The pathophysiology of asthma is heterogeneous, but a division into T2-high and T2-low endotypes (marked by high and low levels of classic Th2 cytokines, including IL-4, IL-5, and IL-13, respectively) has been shown to be important regarding the selection of therapies.
Allergic asthma falls into the T2-high endotype, as do late-onset T2-high asthma and aspirin/NSAID-associated respiratory disease.
T2-low asthma phenotypes include nonallergic asthma, which tends to occur in adults and be marked by neutrophilic inflammation and variable response to standard therapies.
Azithromycin may be used to effectively treat diffuse panbronchiolitis; it may also slow down the progression of bronchiolitis obliterans syndrome in lung transplant recipients.

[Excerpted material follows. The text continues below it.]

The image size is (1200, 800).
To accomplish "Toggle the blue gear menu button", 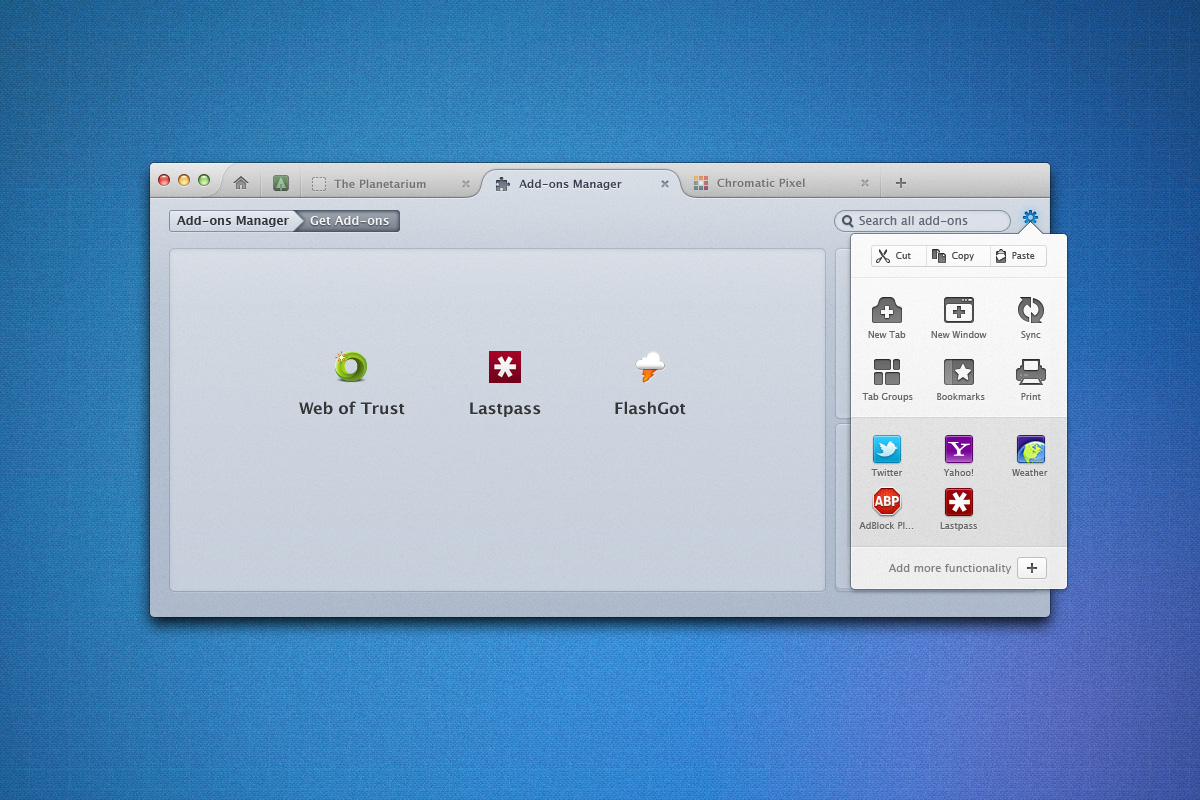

Procalcitonin is not recommended as a “rule-out” test for bacterial pneumonia; studies have not found a threshold at which bacterial pneumonia can be reliably distinguished from viral pneumonia based on procalcitonin levels.
Empiric antibacterial agents are recommended regardless of procalcitonin level at time of presentation.
Based on limited data and because of the potential for complications (eg, hyperglycemia), the IDSA/ATS guidelines recommend against corticosteroids in the treatment CAP of any severity.
Corticosteroids are recommended for patients with CAP who may also have severe septic shock, acute exacerbation of asthma or COPD, or adrenal insufficiency.
In view of the rapidity of rifampin resistance identification, the World Health Organization issued continued guidance in 2020 that rapid molecular testing is the ideal initial test for diagnosis and resistance profiling in persons in whom pulmonary or extrapulmonary tuberculosis is suspected.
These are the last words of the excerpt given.